Véronique Champollion.

v.champollion@orange.fr


Deux expériences peuvent éclairer ma pratique actuelle.

À trois ans, je peins puis découpe des fleurs en papier pour les coller sur une plante verte, un caoutchouc que je trouvais triste.

Plus tard, je crayonne pendant le cours de communication visuelle option sémiologie, aux Arts déco, et décide de dessiner à la manière d'Hubert Robert.

Mes premières peintures exécutées devant la télévision étaient un jeu de saturation de signifiants arbitraires au point que la polysémie qui aurait pu découler des rapports de ces signes entre eux se réduisait à un seul signifié : matraquage d'images, voir parfois chatoiement d'un tapis oriental compliqué.

Compliqué ?

Bornons-nous, au point de vue cosmique, à accepter ce qui est, compliqué de ce qui peut être. Le réel est l'asymptote du possible ; le point de rencontre est à l'extrémité de l'infini. (Victor Hugo, Les travailleurs de la mer)

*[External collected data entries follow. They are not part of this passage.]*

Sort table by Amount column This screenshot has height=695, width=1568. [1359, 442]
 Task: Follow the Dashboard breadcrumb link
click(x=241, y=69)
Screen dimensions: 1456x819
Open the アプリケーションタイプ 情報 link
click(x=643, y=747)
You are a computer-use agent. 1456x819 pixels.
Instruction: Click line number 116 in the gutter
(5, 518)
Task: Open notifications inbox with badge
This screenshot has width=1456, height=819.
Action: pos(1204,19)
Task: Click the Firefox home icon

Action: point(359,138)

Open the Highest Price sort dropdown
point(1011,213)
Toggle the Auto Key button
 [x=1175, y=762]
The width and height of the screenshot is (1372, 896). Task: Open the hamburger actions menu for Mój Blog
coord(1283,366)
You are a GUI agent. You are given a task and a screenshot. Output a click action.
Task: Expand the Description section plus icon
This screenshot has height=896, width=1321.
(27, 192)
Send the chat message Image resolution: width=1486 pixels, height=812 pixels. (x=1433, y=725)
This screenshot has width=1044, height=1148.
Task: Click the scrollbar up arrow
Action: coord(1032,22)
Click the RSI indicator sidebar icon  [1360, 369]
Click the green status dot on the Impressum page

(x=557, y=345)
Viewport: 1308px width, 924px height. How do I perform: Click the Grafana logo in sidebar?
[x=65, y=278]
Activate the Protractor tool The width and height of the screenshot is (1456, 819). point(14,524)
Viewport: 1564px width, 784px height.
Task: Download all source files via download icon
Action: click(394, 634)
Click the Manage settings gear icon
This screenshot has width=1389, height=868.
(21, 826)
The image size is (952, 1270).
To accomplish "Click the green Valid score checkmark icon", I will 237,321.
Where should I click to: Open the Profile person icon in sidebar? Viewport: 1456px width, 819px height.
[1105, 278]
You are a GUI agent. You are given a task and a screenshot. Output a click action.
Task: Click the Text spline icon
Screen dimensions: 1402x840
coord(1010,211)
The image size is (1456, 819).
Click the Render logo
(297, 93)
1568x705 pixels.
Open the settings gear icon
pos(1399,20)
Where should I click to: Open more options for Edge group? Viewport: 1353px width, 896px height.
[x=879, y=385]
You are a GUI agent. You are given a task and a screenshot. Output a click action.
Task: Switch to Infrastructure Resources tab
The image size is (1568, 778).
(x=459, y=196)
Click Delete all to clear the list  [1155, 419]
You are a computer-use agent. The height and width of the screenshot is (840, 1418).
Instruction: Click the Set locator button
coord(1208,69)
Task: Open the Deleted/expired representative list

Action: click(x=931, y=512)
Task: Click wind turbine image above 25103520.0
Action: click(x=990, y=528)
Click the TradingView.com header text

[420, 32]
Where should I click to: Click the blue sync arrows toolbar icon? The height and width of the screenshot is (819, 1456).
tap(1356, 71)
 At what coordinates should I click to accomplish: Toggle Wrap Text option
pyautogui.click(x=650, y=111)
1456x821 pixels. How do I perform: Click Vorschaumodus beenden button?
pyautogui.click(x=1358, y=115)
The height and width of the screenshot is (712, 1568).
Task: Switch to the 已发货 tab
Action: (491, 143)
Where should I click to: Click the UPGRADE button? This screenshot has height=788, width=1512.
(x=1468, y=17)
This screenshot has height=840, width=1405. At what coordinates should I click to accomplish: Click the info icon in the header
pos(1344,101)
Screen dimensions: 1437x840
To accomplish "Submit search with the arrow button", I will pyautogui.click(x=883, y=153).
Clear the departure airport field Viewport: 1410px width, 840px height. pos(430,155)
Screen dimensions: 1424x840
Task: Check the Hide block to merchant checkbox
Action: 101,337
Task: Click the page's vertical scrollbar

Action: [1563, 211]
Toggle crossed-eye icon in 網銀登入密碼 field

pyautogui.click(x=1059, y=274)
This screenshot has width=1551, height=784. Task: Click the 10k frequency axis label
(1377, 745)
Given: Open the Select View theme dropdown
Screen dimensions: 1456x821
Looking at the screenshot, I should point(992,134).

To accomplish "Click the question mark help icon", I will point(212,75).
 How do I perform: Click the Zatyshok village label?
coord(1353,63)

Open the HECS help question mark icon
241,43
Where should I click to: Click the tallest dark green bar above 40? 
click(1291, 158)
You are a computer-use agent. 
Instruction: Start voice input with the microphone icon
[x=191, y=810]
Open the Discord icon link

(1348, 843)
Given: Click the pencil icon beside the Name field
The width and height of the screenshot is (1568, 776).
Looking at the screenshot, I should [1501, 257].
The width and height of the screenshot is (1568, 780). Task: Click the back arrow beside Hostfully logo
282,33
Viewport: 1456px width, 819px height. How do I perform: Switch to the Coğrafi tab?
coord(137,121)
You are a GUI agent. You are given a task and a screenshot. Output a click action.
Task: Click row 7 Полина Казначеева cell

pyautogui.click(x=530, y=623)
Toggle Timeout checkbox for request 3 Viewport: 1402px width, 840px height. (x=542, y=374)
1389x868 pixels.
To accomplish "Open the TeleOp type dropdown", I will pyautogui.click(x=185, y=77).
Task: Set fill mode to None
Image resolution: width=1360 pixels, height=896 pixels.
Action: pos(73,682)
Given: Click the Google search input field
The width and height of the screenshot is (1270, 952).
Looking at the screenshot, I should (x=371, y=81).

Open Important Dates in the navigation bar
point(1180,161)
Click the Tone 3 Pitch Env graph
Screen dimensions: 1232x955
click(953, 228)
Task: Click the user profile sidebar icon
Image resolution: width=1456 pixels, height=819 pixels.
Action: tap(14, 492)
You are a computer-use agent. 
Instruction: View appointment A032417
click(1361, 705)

Je continue donc à mettre des fleurs sur l'arbre à caoutchouc, et à jongler avec les signes, photos, images récupérées ou peintes souvent façon XVIIIe et considère, toujours avec Hugo :

Puisqu'il y a la comète, il peut bien y avoir le python. Le bout de l'ombre ne peut pas plus être trouvé que le bout de la lumière.